Exercise goal: Output, exactly and with no pictures, the line that contains "Werkzeuge (44, 987)" and every line that comes after it in the data below, the last one included.

Material to process:
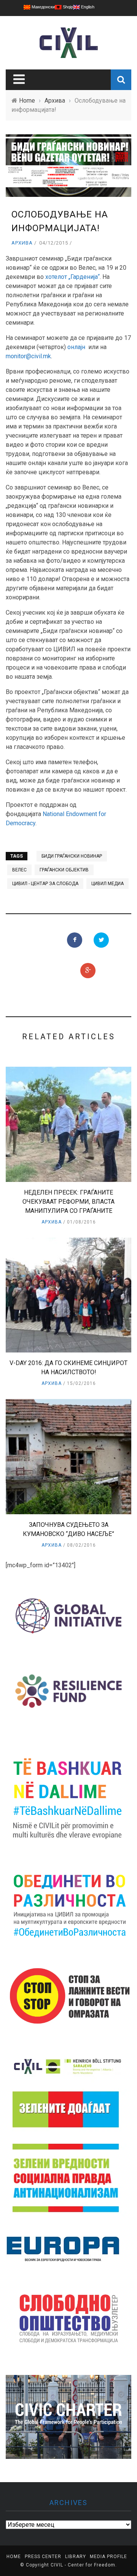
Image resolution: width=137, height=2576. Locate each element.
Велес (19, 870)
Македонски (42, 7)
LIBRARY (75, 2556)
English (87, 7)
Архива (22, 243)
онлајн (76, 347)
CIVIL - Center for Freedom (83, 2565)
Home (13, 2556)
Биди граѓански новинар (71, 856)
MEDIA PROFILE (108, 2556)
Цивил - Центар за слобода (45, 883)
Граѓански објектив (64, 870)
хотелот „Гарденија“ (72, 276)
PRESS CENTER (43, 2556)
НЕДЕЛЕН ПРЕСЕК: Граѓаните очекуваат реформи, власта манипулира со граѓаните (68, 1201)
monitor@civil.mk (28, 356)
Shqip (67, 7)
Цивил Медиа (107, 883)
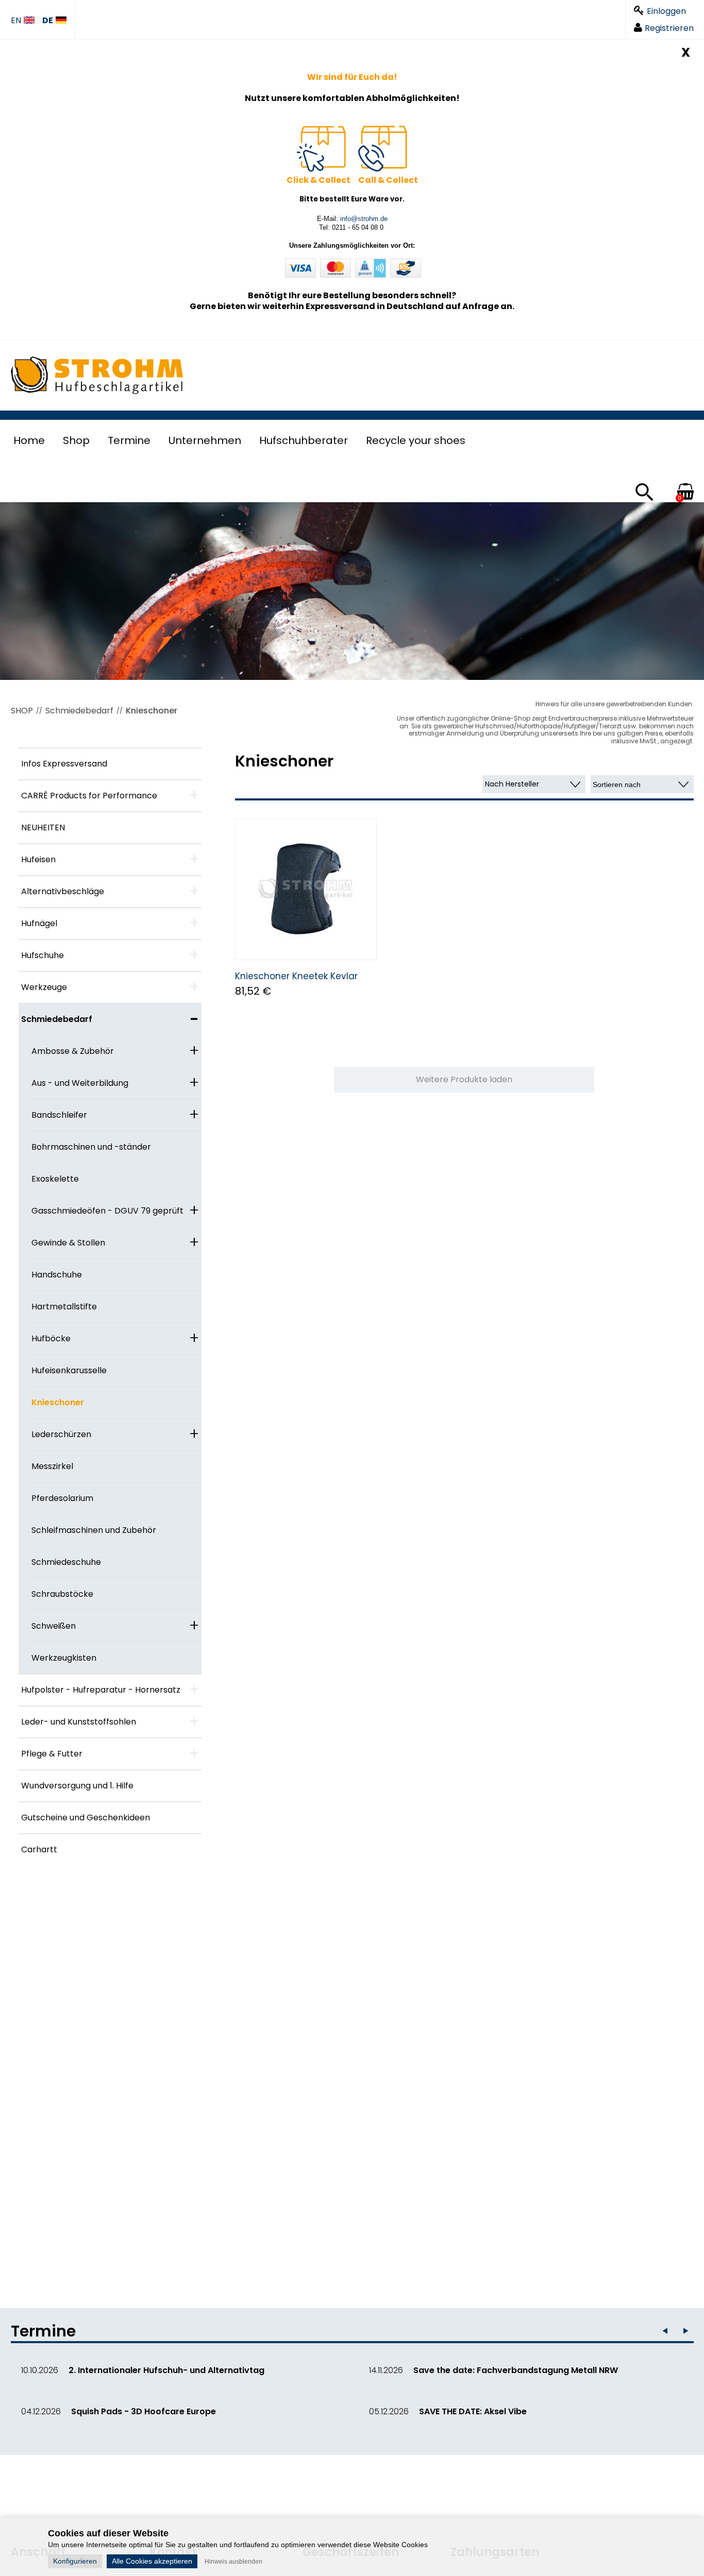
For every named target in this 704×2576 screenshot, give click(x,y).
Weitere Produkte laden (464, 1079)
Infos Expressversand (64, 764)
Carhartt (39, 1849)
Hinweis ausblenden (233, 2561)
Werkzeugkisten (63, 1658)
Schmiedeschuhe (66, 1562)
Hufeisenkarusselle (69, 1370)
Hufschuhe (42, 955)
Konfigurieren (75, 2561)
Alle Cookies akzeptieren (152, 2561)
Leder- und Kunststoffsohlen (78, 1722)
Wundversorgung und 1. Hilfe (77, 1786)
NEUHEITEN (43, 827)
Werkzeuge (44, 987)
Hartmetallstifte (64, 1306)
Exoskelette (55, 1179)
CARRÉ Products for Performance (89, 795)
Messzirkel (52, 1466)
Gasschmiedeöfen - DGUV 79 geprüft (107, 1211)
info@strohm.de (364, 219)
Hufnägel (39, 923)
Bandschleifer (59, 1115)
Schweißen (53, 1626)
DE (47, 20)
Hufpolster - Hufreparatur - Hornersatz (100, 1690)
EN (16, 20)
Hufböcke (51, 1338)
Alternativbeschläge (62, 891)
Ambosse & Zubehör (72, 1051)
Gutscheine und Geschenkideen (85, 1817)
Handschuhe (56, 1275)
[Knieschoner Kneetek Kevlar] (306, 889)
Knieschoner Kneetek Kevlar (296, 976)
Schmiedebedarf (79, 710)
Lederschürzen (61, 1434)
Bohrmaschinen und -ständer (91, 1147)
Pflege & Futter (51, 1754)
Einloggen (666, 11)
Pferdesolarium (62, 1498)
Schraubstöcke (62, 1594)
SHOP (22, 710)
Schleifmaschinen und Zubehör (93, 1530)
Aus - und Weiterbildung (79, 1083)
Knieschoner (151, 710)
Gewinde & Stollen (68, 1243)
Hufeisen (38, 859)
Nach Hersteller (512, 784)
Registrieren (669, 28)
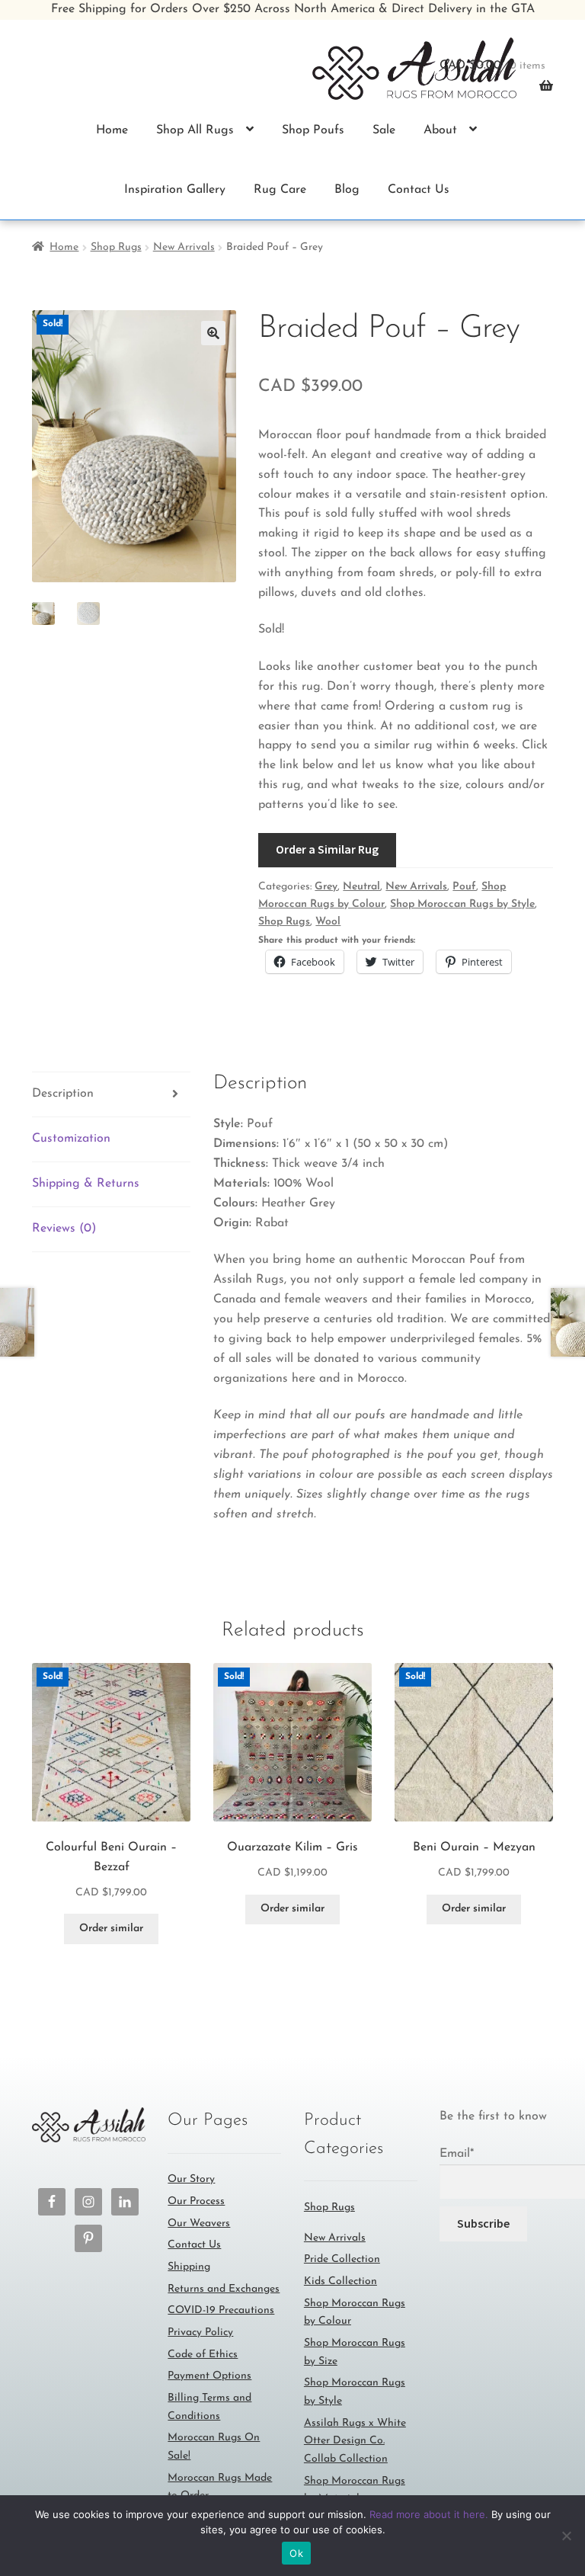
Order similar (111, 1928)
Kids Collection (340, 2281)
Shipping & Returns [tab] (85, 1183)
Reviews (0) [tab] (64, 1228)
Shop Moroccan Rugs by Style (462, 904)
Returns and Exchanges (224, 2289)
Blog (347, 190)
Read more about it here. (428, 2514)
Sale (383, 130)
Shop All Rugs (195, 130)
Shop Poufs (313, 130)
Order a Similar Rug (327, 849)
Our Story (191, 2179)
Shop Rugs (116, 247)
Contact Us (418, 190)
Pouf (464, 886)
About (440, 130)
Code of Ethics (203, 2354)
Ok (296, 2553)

Answer to the problem:
Werkzeuge (44, 987)
Hartmetallstifte (64, 1306)
Exoskelette (55, 1179)
CARRÉ Products for Performance (89, 795)
Messzirkel (52, 1466)
Gasschmiedeöfen - DGUV 79 geprüft (107, 1211)
info@strohm.de (364, 219)
Hufnägel (39, 923)
Bandschleifer (59, 1115)
Schweißen (53, 1626)
DE (47, 20)
Hufpolster - Hufreparatur - Hornersatz (100, 1690)
EN (16, 20)
Hufböcke (51, 1338)
Alternativbeschläge (62, 891)
Ambosse & Zubehör (72, 1051)
Gutscheine und Geschenkideen (85, 1817)
Handschuhe (56, 1275)
[Knieschoner Kneetek Kevlar] (306, 889)
Knieschoner Kneetek Kevlar (296, 976)
Schmiedebedarf (79, 710)
Lederschürzen (61, 1434)
Bohrmaschinen und -ständer (91, 1147)
Pflege & Futter (51, 1754)
Einloggen (666, 11)
Pferdesolarium (62, 1498)
Schraubstöcke (62, 1594)
SHOP (22, 710)
Schleifmaschinen und Zubehör (93, 1530)
Aus - und Weiterbildung (79, 1083)
Knieschoner (151, 710)
Gewinde & Stollen (68, 1243)
Hufeisen (38, 859)
Nach Hersteller (512, 784)
Registrieren (669, 28)
Order similar (111, 1928)
Kids Collection (340, 2281)
Shipping & Returns [tab] (85, 1183)
Reviews (0) [tab] (64, 1228)
Shop Moroccan Rugs by Style (462, 904)
Returns and Exchanges (224, 2289)
Blog (347, 190)
Read more about it here. (428, 2514)
Sale (383, 130)
Shop All Rugs (195, 130)
Shop Poufs (313, 130)
Order a Similar Rug (327, 849)
Our Story (191, 2179)
Shop Rugs (116, 247)
Contact Us (418, 190)
Pouf (464, 886)
About (440, 130)
Code of Ethics (203, 2354)
Ok (296, 2553)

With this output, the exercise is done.